What the standard (of materiality) does contemplate is a showing of a substantial likelihood that, under all the circumstances, the omitted fact would have assumed actual significance in the deliberations of the reasonable shareholder. Put another way, there must be a substantial likelihood that the disclosure of the omitted fact would have been viewed by the reasonable investor as having significantly altered the "total mix" of information made available. 426 U.S. at 449, 96 S. Ct. at 2133.

It is clear that Judge Ward applied the appropriate legal standard of materiality. This alone, of course, does not render his decision immune from correction. Unlike findings of basic fact, which must be shown to be clearly erroneous to be set aside, an appellate tribunal will independently reconsider the legal import of basic facts found by the district court.7  This does not mean that the trial judge's determination of materiality is accorded no deference. Rather, we must heed the admonition of the Supreme Court in TSC Industries that:

The determination (of materiality) requires delicate assessments of the inferences a "reasonable shareholder" would draw from a given set of facts and the significance of those inferences to him, and these assessments are peculiarly ones for the trier of fact. 426 U.S. at 450, 96 S. Ct. at 2133.

A careful examination of the SEC's contentions on appeal reveals that it disputes not only the trial court's ultimate determination that the earnings estimate alone was material, but also the court's finding of basic facts.
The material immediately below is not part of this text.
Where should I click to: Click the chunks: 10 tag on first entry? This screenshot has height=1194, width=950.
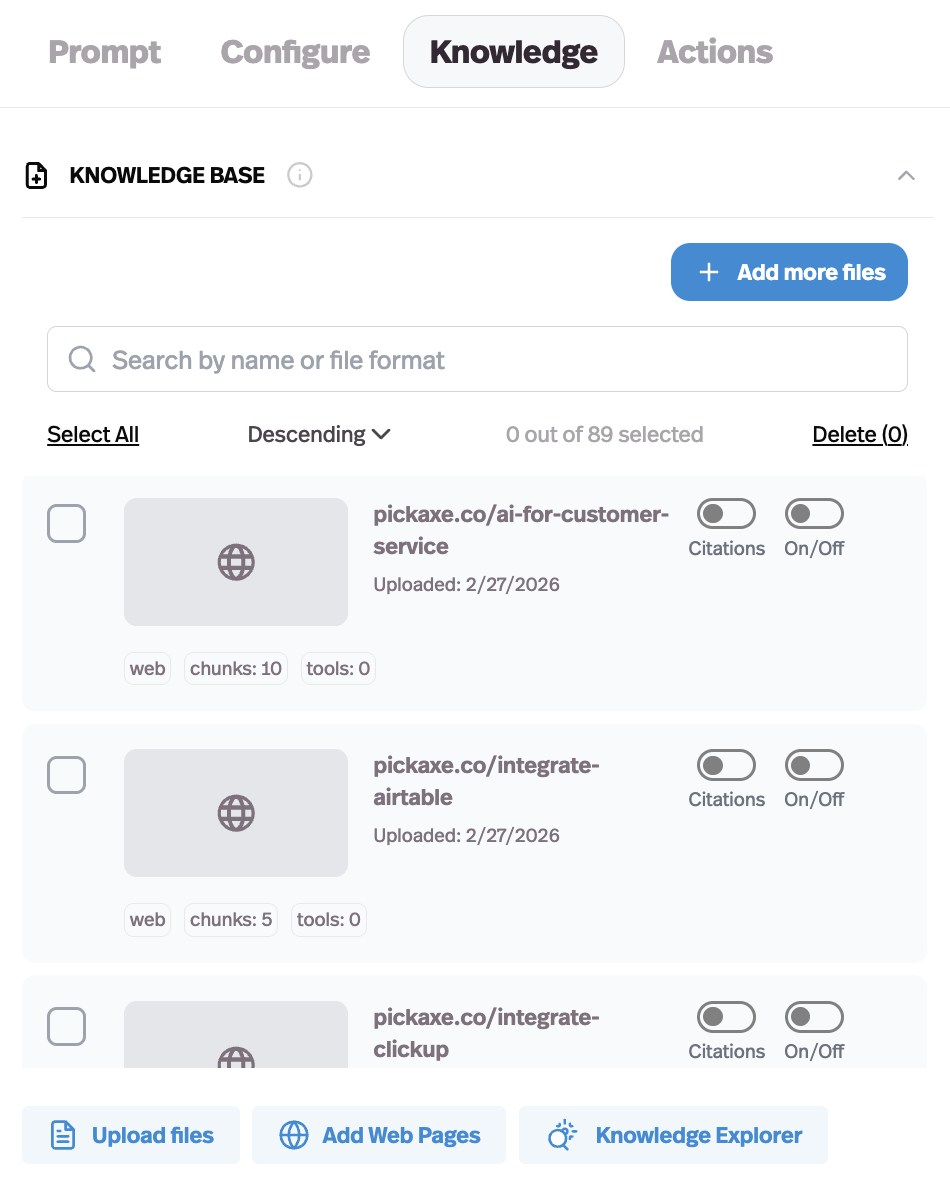(x=235, y=668)
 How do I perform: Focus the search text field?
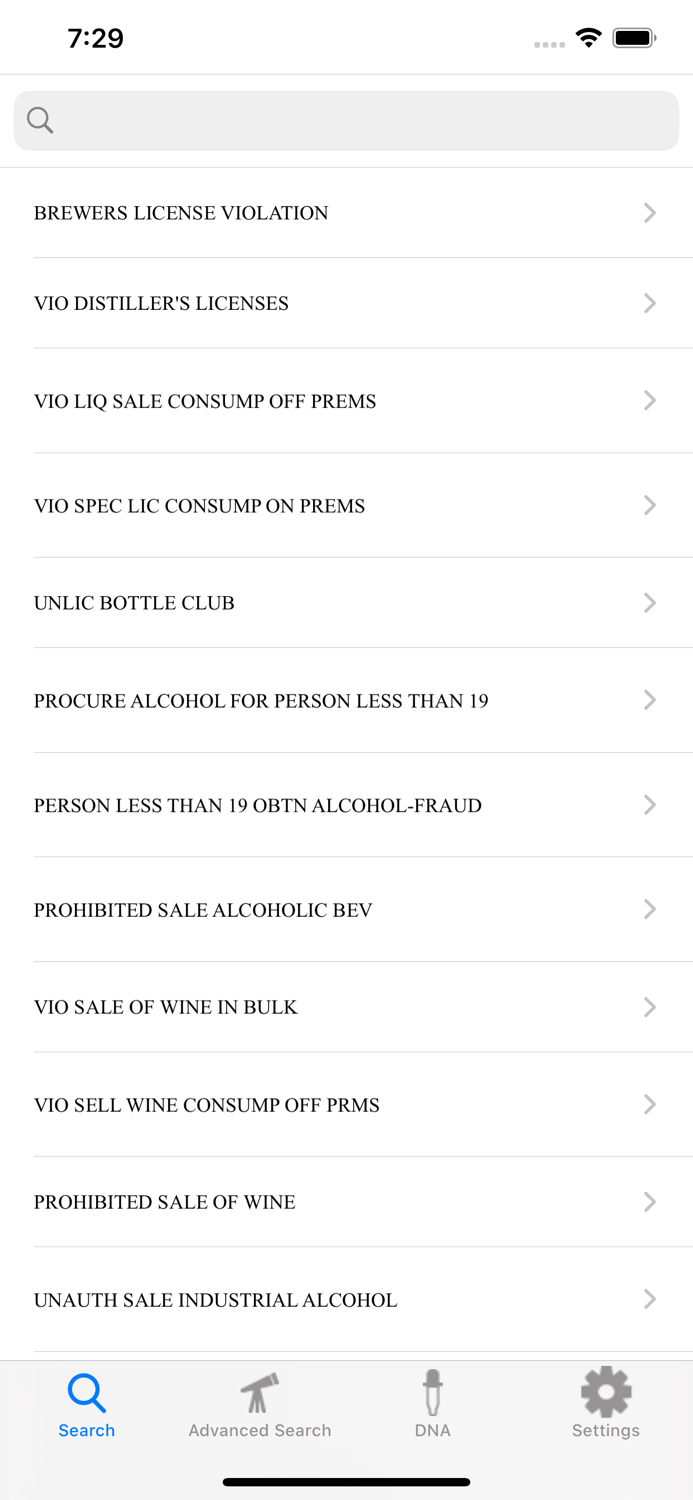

We, however, conclude that the trial court did not err in ruling as it did.

Before dissecting separately each item of allegedly material information, we will lay to rest the SEC's facile inference that since B & L's stock dropped 113/4 points on March 16th with an unprecedented volume of 348,000 shares traded, all the information conveyed by Schuman must per se have been material.

The seemingly substantial decline in the value of B & L's stock on March 16th, was not an uncommon phenomenon in the company's recent history. B & L's shares had been generally falling in value since early February, and in the three weeks preceding the interviews, prices had plunged 40 points. On February 23rd and 24th, B & L stock had tumbled over 19 points, more than half of this occurring on one day alone. On March 1st, the price of a B & L share slid 171/2 points; and on March 15th, a full day before Schuman's disclosures could conceivably have affected the market, B & L tumbled 81/8 points, amidst reports that the Senate planned to investigate its monopolistic stranglehold on the soft contact lens market.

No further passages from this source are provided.